Dia tatap pekarangan yang basah, dengan air yang masih menyatu diatas rumput, dia hisap kretek ditangannya, membuang asapnya keluar kuat-kuat seperti membuang sebuah masalah, “tanpa aku jelasin, kamu udah tau, benci terlalu dalam itu sama seperti menancapkan pisau ke diri sendiri,” tatapannya masih keluar, tak beralih kepadaku, yang ku tatap adalah pundaknya,
“sakit, terbunuh pelan-pelan,” sahutku, “tapi kenapa aku gak mati,”
“hati dan kesadaranmu yang mati,” timpalnya cepat, “kapan aku bisa ketemu kamu?” tanyanya, seketika dia balik tubuhnya, menatapku, tersenyum tipis.
Aku mengangkat alis, “maksudmu,” kita sama-sama terdiam beberapa detik.
“yang aku temui amarah dan benci, bukan kamu.” telaknya, dimatikannya kretek yang hampir habis, dibuang keluar jendela, sisa apinya seketika padam terkena tetesan air dari genting.
Aku tersenyum miris, “mau gimana lagi,”
“kamu maunya gimana.” dia malah balik bertanya, nyebelin. “mau hidup memelihara benci atau mendamaikan diri sendiri,” kedua tangannya terlipat depan dada, seperti orangtua yang sedang menasehati anaknya, tapi aku bukan anak kecil yang butuh dinasehati, sejak kejadian menyedihkan dan menyakitkan, aku benci nasehat dari orang-orang, tapi tidak darinya.
“hidupku masih sama, gak berubah, kamu berlebihan, aku jutek tiap hari bukan berarti aku benci ke diri sendiri.” sekenanya aku membela, aku benci disudutkan, sepertinya memang benar bahwa hatiku sudah mati, susah mendengar saran dan penilaian dari siapapun.

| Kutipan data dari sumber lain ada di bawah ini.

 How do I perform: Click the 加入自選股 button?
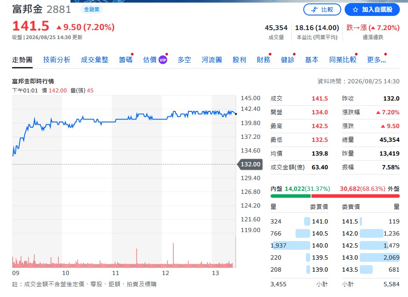[x=372, y=9]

“gak semua yang kamu benci itu salah, begitupun sebaliknya. Tuhan menciptakan semua hal didunia ini untuk diterima, termasuk perpisahan.” kata-katanya selalu saja bijak. Dia berdiri, melangkah kearah rak buku yang tertata rapi, menyentuh debu-debu halus yang mencumbui sisi-sisinya, “kamu tidak bisa memaafkan tanpa mencintai,” celetuknya tiba-tiba.
“saat aku memaafkan, maka aku selesai dengan masalah itu,” sambungku, kutipan dari salah satu penulis terkenal, Maya Angelou.

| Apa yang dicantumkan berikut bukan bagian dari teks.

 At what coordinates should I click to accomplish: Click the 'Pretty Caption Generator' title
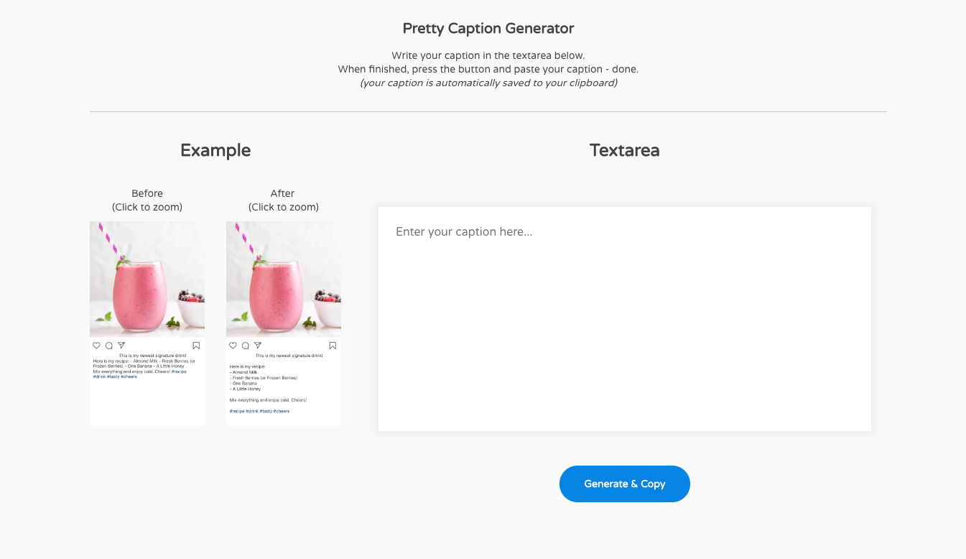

Pandangannya beralih padaku, matanya bulat teduh, aku menatapnya penuh, mata bertemu mata, saling berbicara perihal maaf dan cinta, perihal hidup dan mati sama saja, akan sama-sama membawa tanggung jawab atas diri sendiri.
Dia mendekat, menyentuh tanganku, duduk setengah berjongkok didepanku, tubuhnya mendekat, tangannya melebar, memelukku hangat meski tak erat, dia elus punggungku lembut, air mataku meledak dipundaknya, “perempuan seperti kamu bisa bahagia, akupun begitu, bahagia sudah mengenalmu,” bisiknya.